EXERCISE — Starting at the line that has "領先指數 (251, 1440)" and stopping after the line that has "鄧白氏企業數據下載 (140, 2487)", reproduce the listing below exactly; omit everything else.

MATERIAL FOR THE TASK —

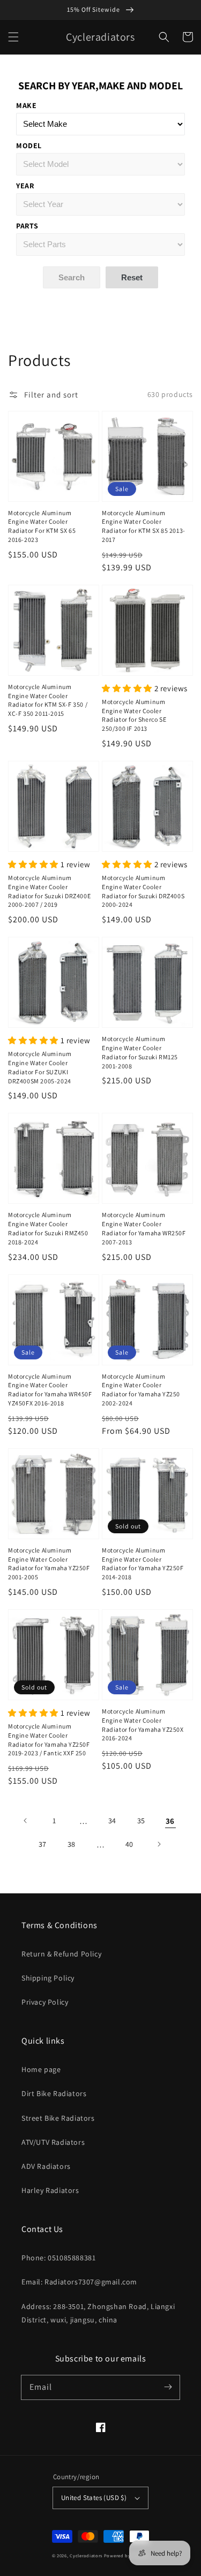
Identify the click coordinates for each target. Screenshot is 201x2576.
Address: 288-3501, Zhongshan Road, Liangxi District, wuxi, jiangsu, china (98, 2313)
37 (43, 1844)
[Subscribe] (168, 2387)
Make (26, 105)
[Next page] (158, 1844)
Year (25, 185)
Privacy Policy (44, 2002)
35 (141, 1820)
---
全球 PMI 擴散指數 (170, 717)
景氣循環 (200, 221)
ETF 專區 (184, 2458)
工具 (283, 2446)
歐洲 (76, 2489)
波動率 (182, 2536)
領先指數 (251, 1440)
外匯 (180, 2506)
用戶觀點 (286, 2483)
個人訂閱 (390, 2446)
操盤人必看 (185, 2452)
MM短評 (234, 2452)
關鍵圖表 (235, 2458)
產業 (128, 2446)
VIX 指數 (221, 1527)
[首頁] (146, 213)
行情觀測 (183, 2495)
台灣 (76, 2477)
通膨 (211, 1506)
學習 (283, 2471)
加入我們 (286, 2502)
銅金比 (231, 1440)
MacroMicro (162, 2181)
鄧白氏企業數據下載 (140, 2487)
* * *
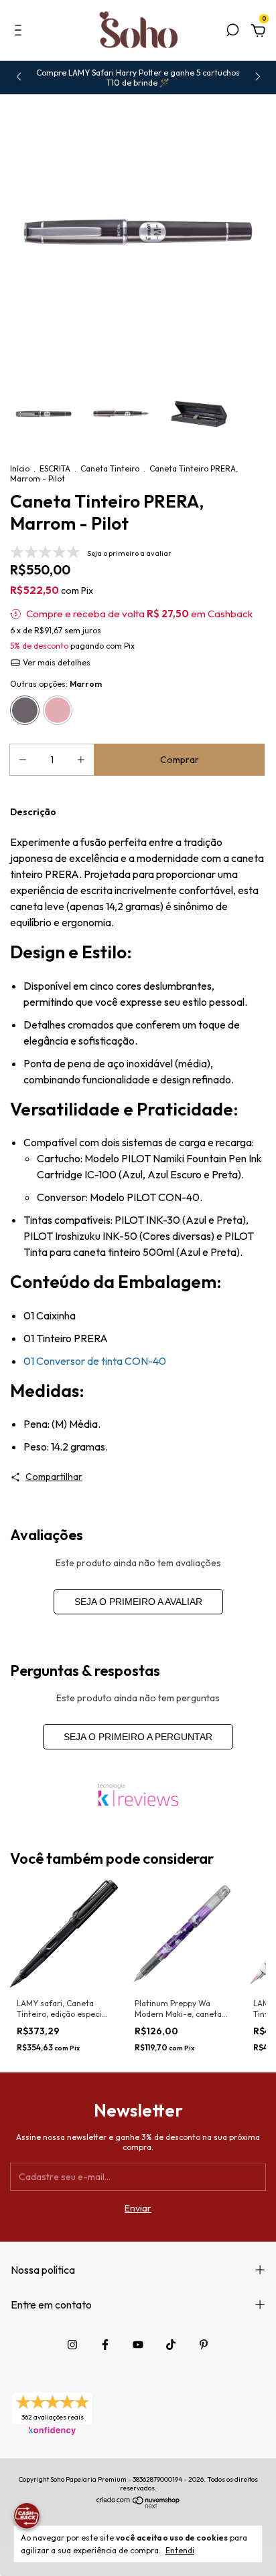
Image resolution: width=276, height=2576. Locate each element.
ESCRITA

SOLUTION —
領先指數 (251, 1440)
外匯 (180, 2506)
用戶觀點 (286, 2483)
個人訂閱 (390, 2446)
操盤人必看 (185, 2452)
MM短評 (234, 2452)
關鍵圖表 (235, 2458)
產業 (128, 2446)
VIX 指數 (221, 1527)
[首頁] (146, 213)
行情觀測 (183, 2495)
台灣 (76, 2477)
通膨 (211, 1506)
學習 (283, 2471)
加入我們 (286, 2502)
銅金比 (231, 1440)
MacroMicro (162, 2181)
鄧白氏企業數據下載 (140, 2487)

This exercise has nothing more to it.